═══ Article ═══
If IsNull(Lookup_SKs.FooSK) Then KeyMgtGetNextValueConcurrent("source.foo") Else Lookup_SKs.FooSK

although I intend to change this to:

If (Lookup_SKs.NOTFOUND) Then ...

My issue is, after physical file cleanup, or migration to a new environment, hashed_file (1) does not exist, and the job aborts.

What is the best practice and syntax to implement the following pseudocode:

If (Directory Path): #$HashFileLocation# (File name): #DSStageName# does not exist, create an empty hashed file in #$HashFileLocation#/#DSStageName#.

This would then allow the job to run, generating new SK's for each input row, then update the hash.

The code should not generate an error if the hashed file already exists, should (hopefully) support the DS automatic variables noted above (I doubt this will be the case - would require a before routine to "peek into" the structure of the job), and should optionally allow me to write a warning to the log if the file does not exist.

I tried this command from the operating system, with the noted results:

/tmp > /opt2/ds/Ascential/DataStage/DSEngine/bin/create.file DATA TEST DYNAMIC
Unable to open VOC file.
*** Processing cannot continue. ***

Various permutations of this command resulted in the same error.

Thanks,
Scott

Posted: Wed Mar 11, 2009 10:39 pm
by ray.wurlod
Put your ASCII art inside code tags.

Best practice to ensure that a hashed file exists is to create a separate job to create it. This needs only a transformer stage and a hashed file stage.

Posted: Thu Mar 12, 2009 1:54 am
by sbass1
Our latest approach is:

Code: Select all

DRS (1) --> xfm --> DRS (2) --> hashed_file (2) 
             ^ 
             | 
DRS (2) -->hashed_file (1)
This:

1) Ensures hashed_file (1) always exists
2) Is always in sync with DRS (2) (the target table)
3) Ensures new SKs are derived correctly

Pros:
Ensures the hashed file is always in sync with the target table, such as after a database refresh (either truncating the table, or adding to the table, such as a refresh from UAT)

Cons:
Somewhat computationally inefficient, as it's unconditionally refreshing the hashed file when it might not need refreshing

I'm a bit ambivalent about this approach (suggested by a colleague) due to the cons above.

The reason we're using a hashed file instead of direct lookup from the target table is it's orders of magnitude faster doing the lookups.

Comments?

P.S.: I've seen no difference in behaviour whether I tick "Create file" or not. DS always seems to create the hashed file if it does not already exist.

Posted: Thu Mar 12, 2009 11:21 am
by chulett
sbass1 wrote:P.S.: I've seen no difference in behaviour whether I tick "Create file" or not. DS always seems to create the hashed file if it does not already exist.
Correct. Ticking 'Create File' just gives you the option to override the defaults used at creation time, plus access to the 'delete before' option. As you've found, it will always attempt to create the hashed file if it doesn't exist regardless of that setting.
═══ Record list ═══
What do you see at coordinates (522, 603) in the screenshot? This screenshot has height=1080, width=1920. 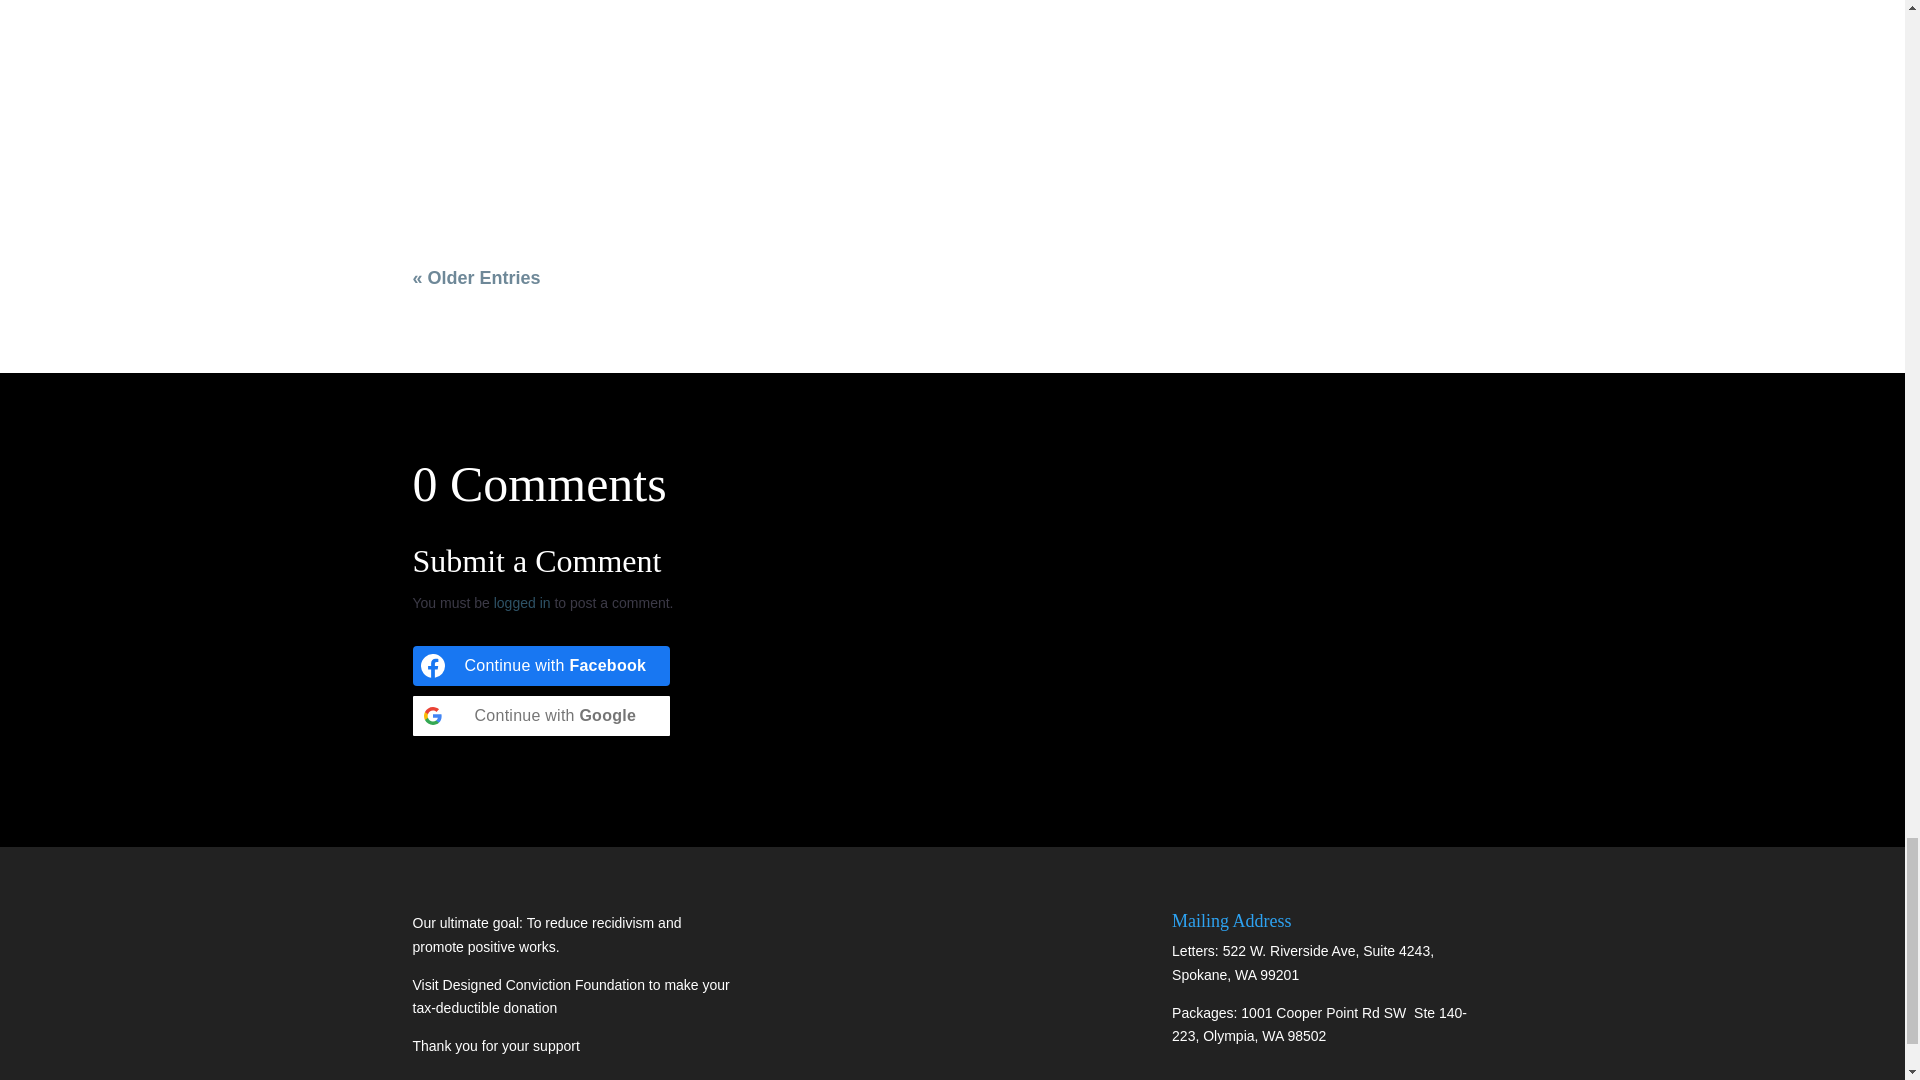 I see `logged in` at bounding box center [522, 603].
═══
═══ Record list ═══
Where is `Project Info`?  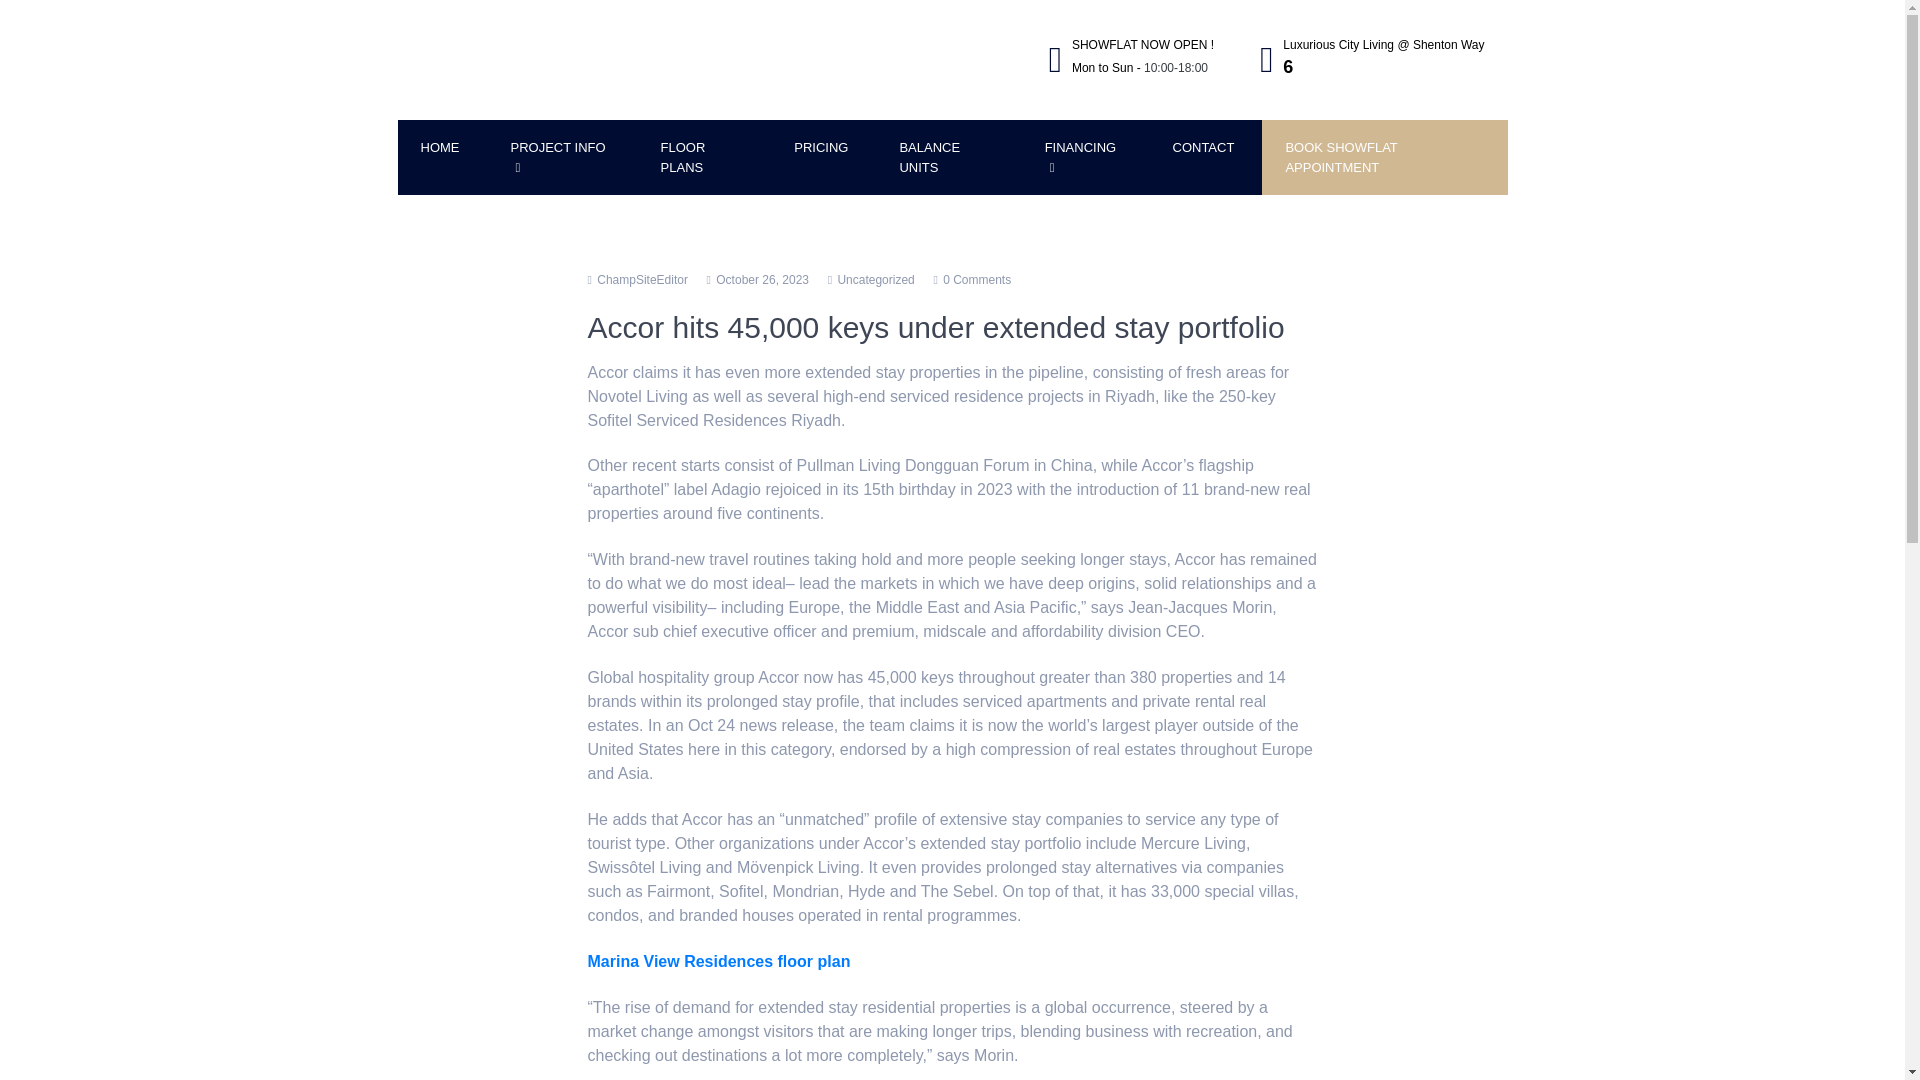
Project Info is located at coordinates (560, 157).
═══
In the forum thread on hashed files, what reason is given for using a hashed file rather than a direct lookup from the target table? The records can be set aside.

Result of the task ->
Lookups against the hashed file are orders of magnitude faster.